Write a function that, given a length-24 pattern P and given an Index object built on 8-mers, finds all approximate occurrences of P within T with up to 2 mismatches. Insertions and deletions are not allowed. Don’t consider any reverse complements.
Q1.How many times does the string GGCGCGGTGGCTCACGCCTGTAAT, which is derived from a human Alu sequence, occur with up to 2 substitutions in the excerpt of human chromosome 1? (Don’t consider reverse complements here.)
- Note: Multiple index hits might direct you to the same match multiple times, but be careful not to count a match more than once.
Q2. Using the instructions given in Question 4, how many total index hits are there when searching for occurrences of GGCGCGGTGGCTCACGCCTGTAAT with up to 2 substitutions in the excerpt of human chromosome 1? (Don’t consider reverse complements here.)
Q3 Subsequence Index
Let’s examine whether there is a benefit to using an index built using subsequences of T rather than substrings, as we discussed in the “Variations on k-mer indexes” video. We’ll consider subsequences involving every N characters. For example, if we split ATATAT into two substring partitions, we would get partitions ATA (the first half) and TAT (second half). But if we split ATATAT into two subsequences by taking every other character, we would get AAA (first, third and fifth characters) and TTT (second, fourth and sixth).

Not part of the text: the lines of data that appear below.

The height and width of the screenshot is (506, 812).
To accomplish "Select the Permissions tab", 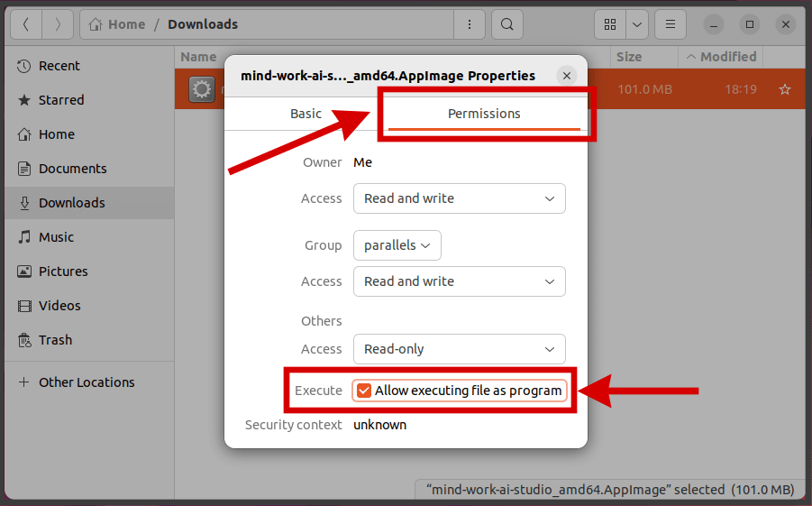I will (x=484, y=114).
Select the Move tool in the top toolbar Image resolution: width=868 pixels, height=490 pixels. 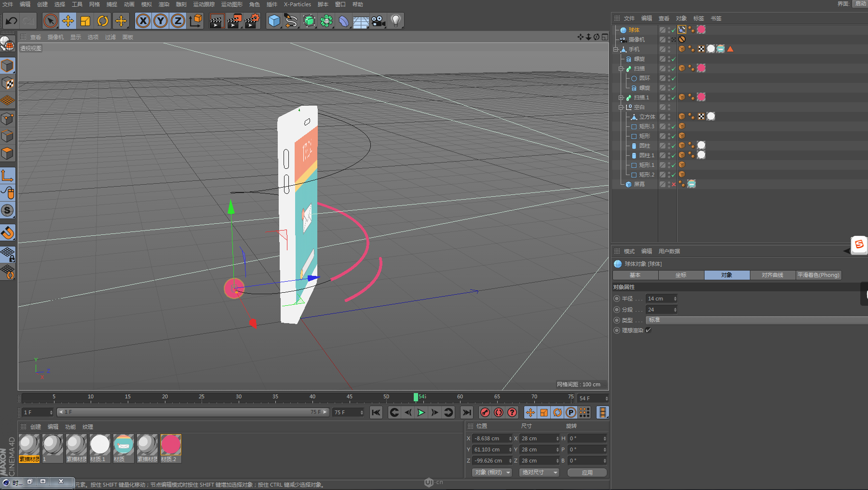[68, 21]
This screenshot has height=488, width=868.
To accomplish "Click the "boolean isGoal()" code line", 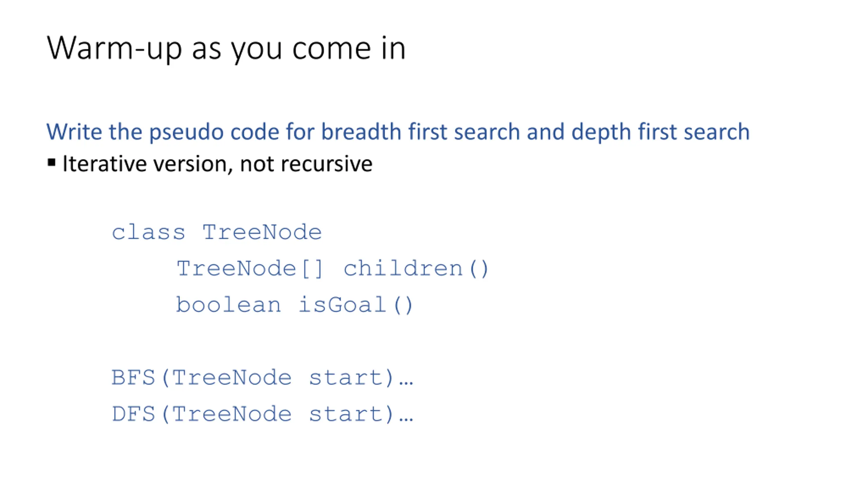I will click(294, 305).
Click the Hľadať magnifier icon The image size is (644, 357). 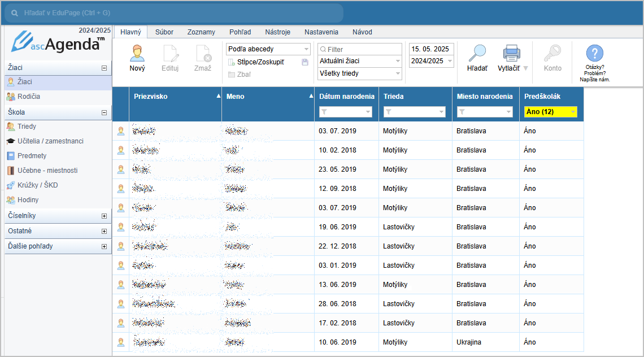point(477,54)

Another way to visualize this is using numbers to show how each character of P is allocated to a partition. Splitting a length-6 pattern into two substrings could be represented as 111222, and splitting into two subsequences of every other character could be represented as 121212.
Implement a SubseqIndex class that build index with every Nth (ival) character, which would be a more general implementation of Index.
Write a function that, given a length-24 pattern P and given a SubseqIndex object built with k = 8 and ival = 3, finds all approximate occurrences of P within T with up to 2 mismatches.
Q3. When using this function, how many total index hits are there when searching for GGCGCGGTGGCTCACGCCTGTAAT with up to 2 substitutions in the excerpt of human chromosome 1? (Again, don’t consider reverse complements.)